(Given text)
* * * * *
# Are ATVs/UTV,s street legal in Philippines?



## mrtibbs

I'm a week old newbie here, and already i am gleaning thru all the past topics/threads here. What a wealth of real-time info and experiences! This my first offical posting, so pls all, entertain my crazy question here.

I am a huge Atv enthusist, and would love to be able to bring my ATV over to the Philippines when i move there in maybe 2 years time. Big crazy question I have........are ATV's allowed to be ridden there and be made street legal for public roadway operation? I have read i past that in some places in Eruope, ATV's having been updated to meet all vehicular equiptment codes ( lighting, directionals, stop tail light, street tires, etc) may be allowed on public rightaways if properly licensed. 

I think it would be great to be able to do that , from my own perspective. However, as of yet, i have not been able to find the proper place on the net to find the answer. Sooooooo, if anyone of you on here wanna laugh at me , or with me on this topic , please do so!! 

I am looking forward to some entertainung answers and opinions. Maybe some of you have already "been there /done that" regarding my topic of discussion. 

By the way, I think this a TERRIFIC site and venue for the less informed who would like to transplant to the Philippines. I was there for 10 days in September 2010, to meet in person the love of my life, I will never regret that ever!!


----------



## Asian Spirit

*Welcome*



mrtibbs said:


> I'm a week old newbie here, and already i am gleaning thru all the past topics/threads here. What a wealth of real-time info and experiences! This my first offical posting, so pls all, entertain my crazy question here.
* * * * *
(Information supplied)
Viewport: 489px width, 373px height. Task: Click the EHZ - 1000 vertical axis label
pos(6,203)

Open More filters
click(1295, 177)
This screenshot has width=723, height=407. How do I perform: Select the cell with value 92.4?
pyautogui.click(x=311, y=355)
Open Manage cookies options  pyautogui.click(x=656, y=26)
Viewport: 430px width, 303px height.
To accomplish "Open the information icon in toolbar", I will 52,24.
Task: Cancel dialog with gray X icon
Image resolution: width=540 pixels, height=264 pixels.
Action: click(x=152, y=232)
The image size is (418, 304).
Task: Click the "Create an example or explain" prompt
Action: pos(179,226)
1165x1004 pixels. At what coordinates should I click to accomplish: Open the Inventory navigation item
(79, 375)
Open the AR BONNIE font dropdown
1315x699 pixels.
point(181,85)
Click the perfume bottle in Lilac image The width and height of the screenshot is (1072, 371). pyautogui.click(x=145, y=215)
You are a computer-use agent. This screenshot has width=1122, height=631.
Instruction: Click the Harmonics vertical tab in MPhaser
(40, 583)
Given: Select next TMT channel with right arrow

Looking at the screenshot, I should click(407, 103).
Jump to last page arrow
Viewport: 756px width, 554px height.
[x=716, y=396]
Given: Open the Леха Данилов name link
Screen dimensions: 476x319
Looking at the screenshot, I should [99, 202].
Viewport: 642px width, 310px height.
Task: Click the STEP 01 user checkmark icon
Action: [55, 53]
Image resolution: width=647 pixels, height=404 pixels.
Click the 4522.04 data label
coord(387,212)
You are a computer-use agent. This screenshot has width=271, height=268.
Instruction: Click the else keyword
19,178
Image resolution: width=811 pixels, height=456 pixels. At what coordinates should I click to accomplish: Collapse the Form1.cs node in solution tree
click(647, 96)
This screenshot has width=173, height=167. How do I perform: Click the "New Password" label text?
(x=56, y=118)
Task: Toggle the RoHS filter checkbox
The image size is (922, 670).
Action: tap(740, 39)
* * * * *
Using the forum thread, answer each of these:
(a) How long did mrtibbs stay in the Philippines in September 2010?
(b) In about how many years does mrtibbs expect to move to the Philippines?
(c) What single word does Asian Spirit's reply open with?

(a) 10 days
(b) About 2 years
(c) Welcome